The New York Times

August 17, 2003
THE WAY WE LIVE NOW

Help Wanted

By WALTER KIRN


A couple of weeks ago the secretaries of commerce, labor and the treasury took a two-day bus trip through the Midwest to talk up their boss's economic policies and confront, as sensitively as possible, the festering unemployment issue that may prove decisive in choosing the next president. Given that the current jobless rate hovers a little above 6 percent (a good 2 points higher than when Bush took office), the cabinet members' choice of transportation was a thoughtful touch. If the jobless rate were much higher -- say, 8 or 9 percent -- old bicycles would have been more appropriate, or maybe even a walking tour, but as things stand motor coaches were just right, evoking a nation that's still on the move but just not quite as quickly as it might be.

Like the Democratic presidential hopefuls who've also been talking nonstop about unemployment, the road-tripping cabinet members all agreed about the solution to joblessness: more jobs. Much as happiness is the solution to depression and tallness the remedy for shortness, this answer makes sense on the surface, if not beneath it. The only dispute among the politicians is over how to get these extra jobs: through plucky, old-fashioned economic growth (the Republican way) or by fetching the jobs back from China and India, where American industry has been sending them (the populist Democratic way). Both methods promise the same result, of course: a drop in the jobless rate of a couple points or so to a level we needn't fret so much about -- never mind that for people out of work, unemployment is always 100 percent, while for people who do have work it's zero, even if only three of them remain.

This talk about jobs as the be-all and end-all of American economic welfare has a fundamental limitation, though: except for certain hardcore puritans, it isn't jobs that people want; it's money. In the summer of 1978, when I was 16 and starting my working life, my goal was not to find a job at all, but to own a tricked-out Camaro with custom chrome wheels. Short of devising a surefire blackjack system, the only practical way to reach this dream was to take paid employment. The job I landed, pumping gas, was not only tedious, it turned out, but also, as self-service stations have proved, unnecessary in the scheme of things.

I hate to seem cold, but as far as I'm concerned, there are plenty of jobs that foreigners can have. Assembling Happy Meal toys, for starters. Filling snow globes with whatever that clear liquid is. For a while, that was the major type of work they did over there, and no one I know appeared to miss it much -- if it ever even existed in America. Cheap overseas labor has created products that costly labor would never have bothered with -- those flexible phosphorescent light sticks, say. Those jobs weren't stolen but invented.

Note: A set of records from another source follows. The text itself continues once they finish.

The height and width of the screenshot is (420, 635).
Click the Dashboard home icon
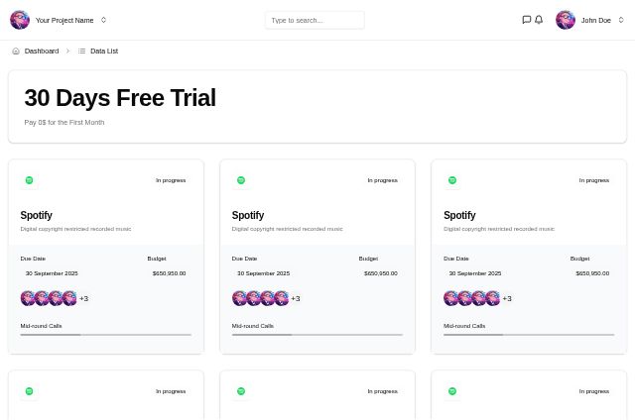(16, 51)
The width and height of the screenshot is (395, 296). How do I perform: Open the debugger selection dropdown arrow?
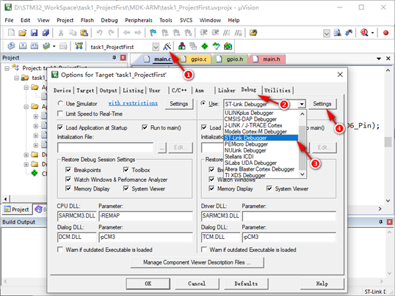pos(302,104)
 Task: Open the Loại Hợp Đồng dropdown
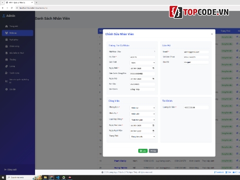click(143, 120)
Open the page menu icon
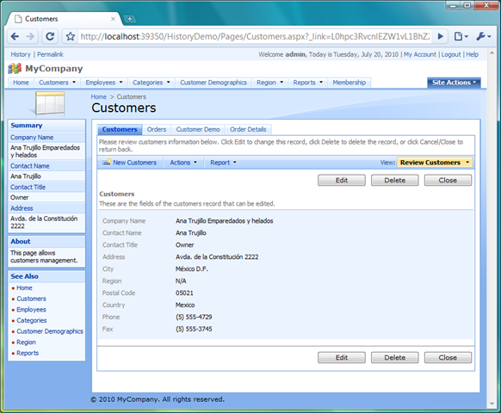Viewport: 501px width, 413px height. click(461, 36)
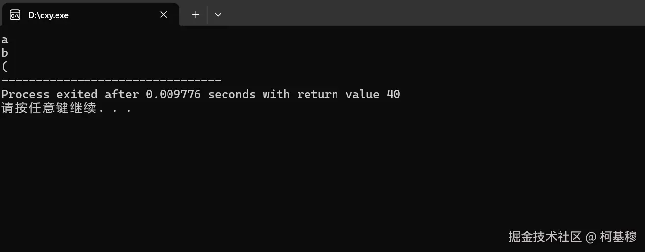Click the word "Process" in exit message
This screenshot has width=645, height=252.
coord(26,94)
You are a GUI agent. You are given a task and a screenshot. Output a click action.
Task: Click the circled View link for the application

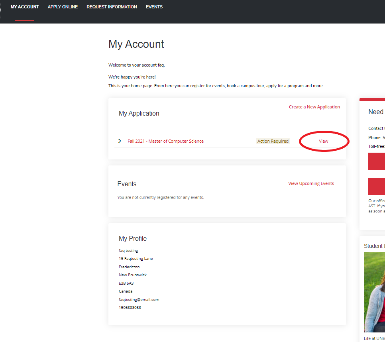coord(323,141)
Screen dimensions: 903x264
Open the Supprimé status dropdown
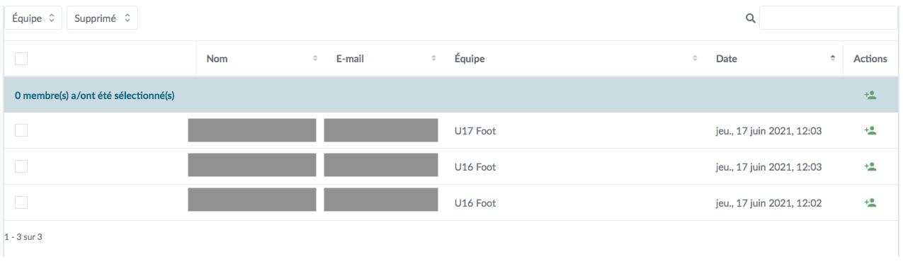(x=102, y=18)
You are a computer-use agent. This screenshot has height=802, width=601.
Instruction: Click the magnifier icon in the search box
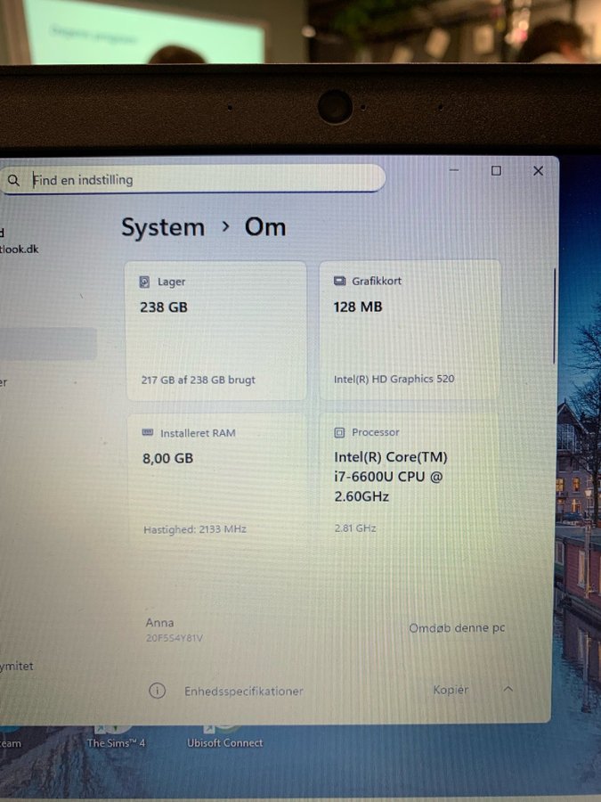[13, 181]
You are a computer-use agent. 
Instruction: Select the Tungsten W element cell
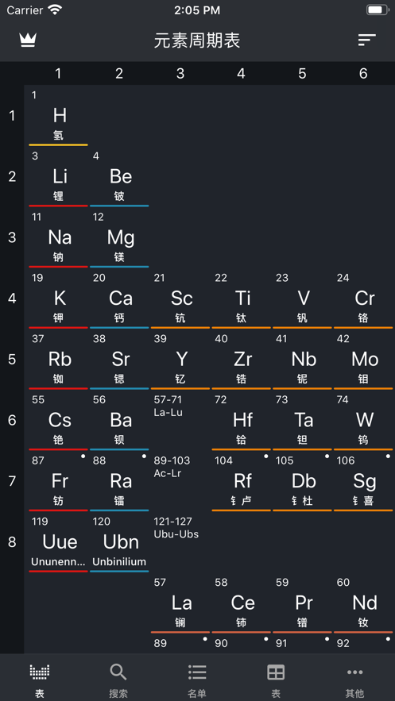coord(363,421)
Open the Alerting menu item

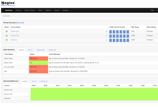tap(65, 10)
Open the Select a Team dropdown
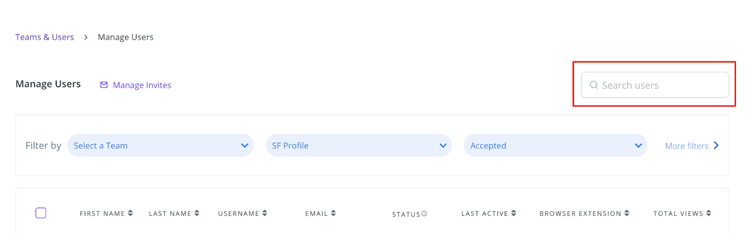 160,145
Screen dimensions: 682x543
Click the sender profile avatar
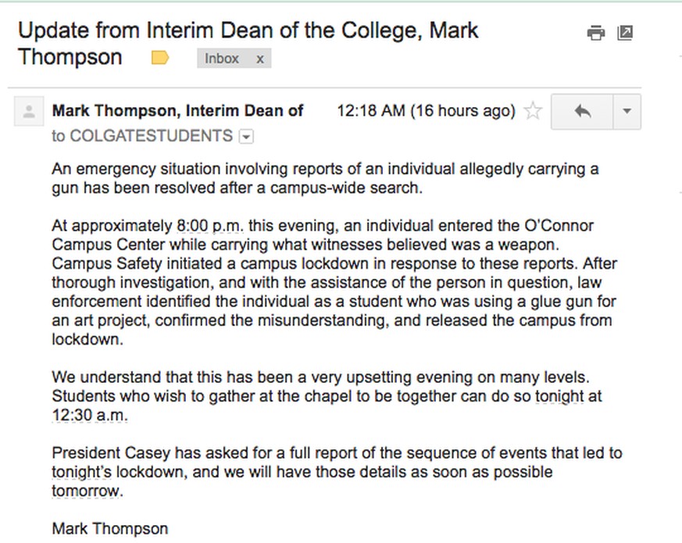(29, 112)
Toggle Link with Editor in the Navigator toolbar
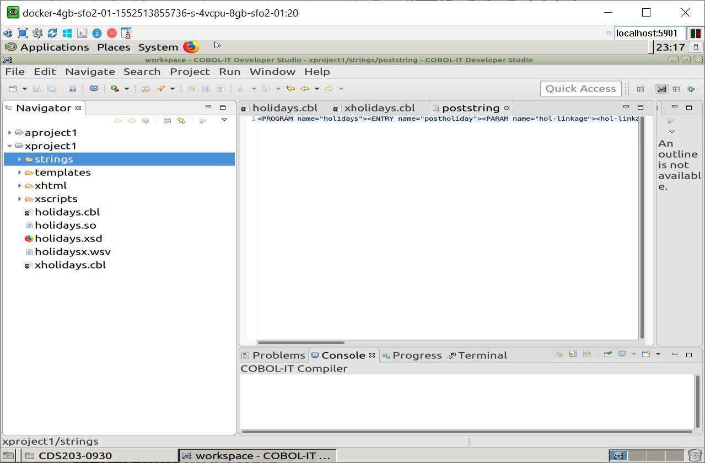Screen dimensions: 705x463 181,121
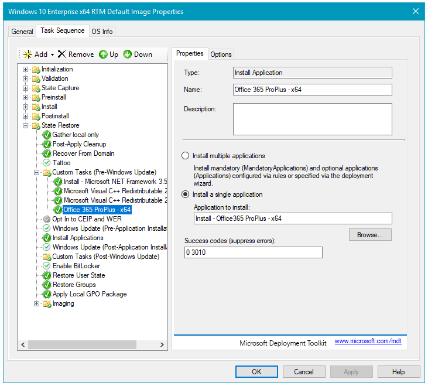Switch to the OS Info tab
Image resolution: width=428 pixels, height=386 pixels.
(102, 31)
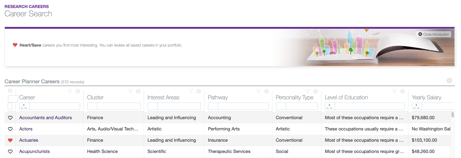Heart the Accountants and Auditors career
461x158 pixels.
[x=10, y=118]
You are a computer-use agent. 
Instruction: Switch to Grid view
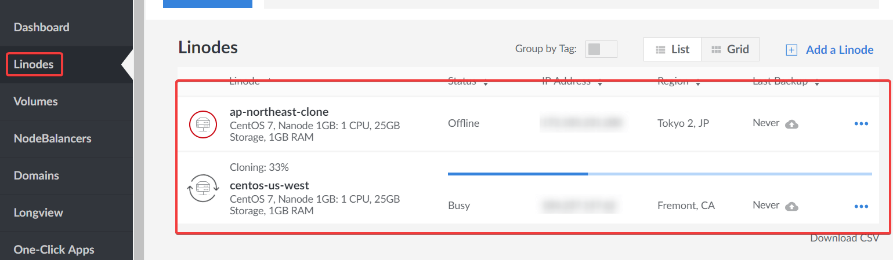pos(731,49)
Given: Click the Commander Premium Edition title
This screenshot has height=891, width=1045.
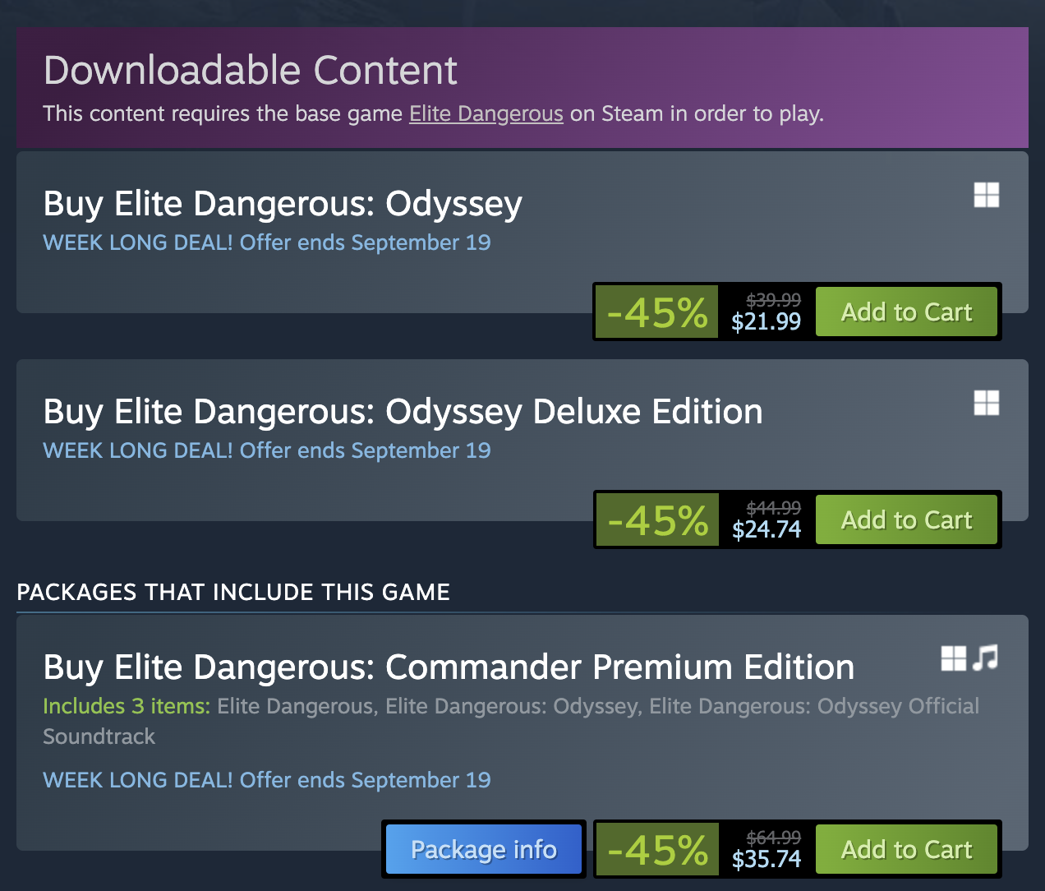Looking at the screenshot, I should 449,667.
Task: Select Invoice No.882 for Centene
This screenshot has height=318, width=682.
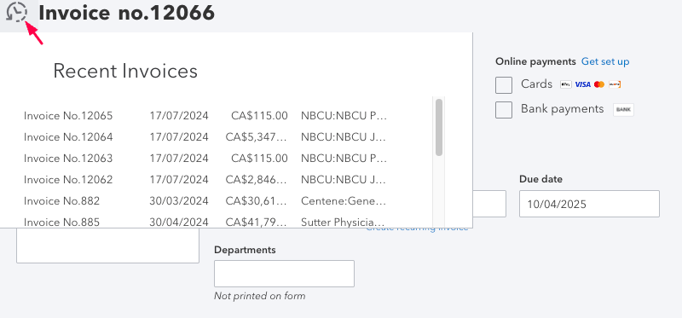Action: coord(205,200)
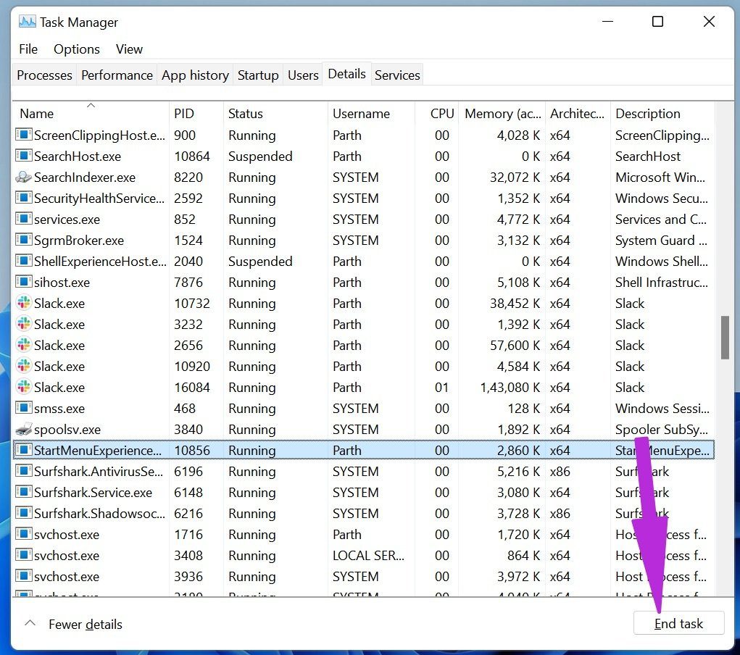
Task: Click the Slack icon for PID 16084
Action: pos(24,388)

But when Asians start doing our good jobs, it's another story. According to company executives, I.B.M. is considering shifting white-collar positions to India, where a competent novice computer programmer costs $5,000 a year instead of $60,000. Such a move would help keep the firm competitive and mean lower prices for consumers. But which consumers, you might ask. Laid-off I.B.M. managers? I wish the candidates would address this paradox instead of recycling rah-rah capitalist nostrums and nostalgic tariff schemes: at what point does remaining competitive dry up and dissipate the disposable incomes being competed for?

Such troublesome macroeconomic conundrums as how China's gains can't, in some sense, be our losses -- at least in the short term and to a degree -- are just what the politicians are avoiding by talking asininely about ''jobs'' when they ought to be talking about wealth, which is the only reason people take jobs other than to get away from nagging spouses. Sure, someday globalism and free trade may lift all boats equally, and to the heavens, but until our economies reach that blessed point of exalted, utopian equilibrium, isn't it true that more goodies in others' stockings naturally calls for fewer goodies in ours? No one will ever get elected for saying so, but don't tides go out before they rise again?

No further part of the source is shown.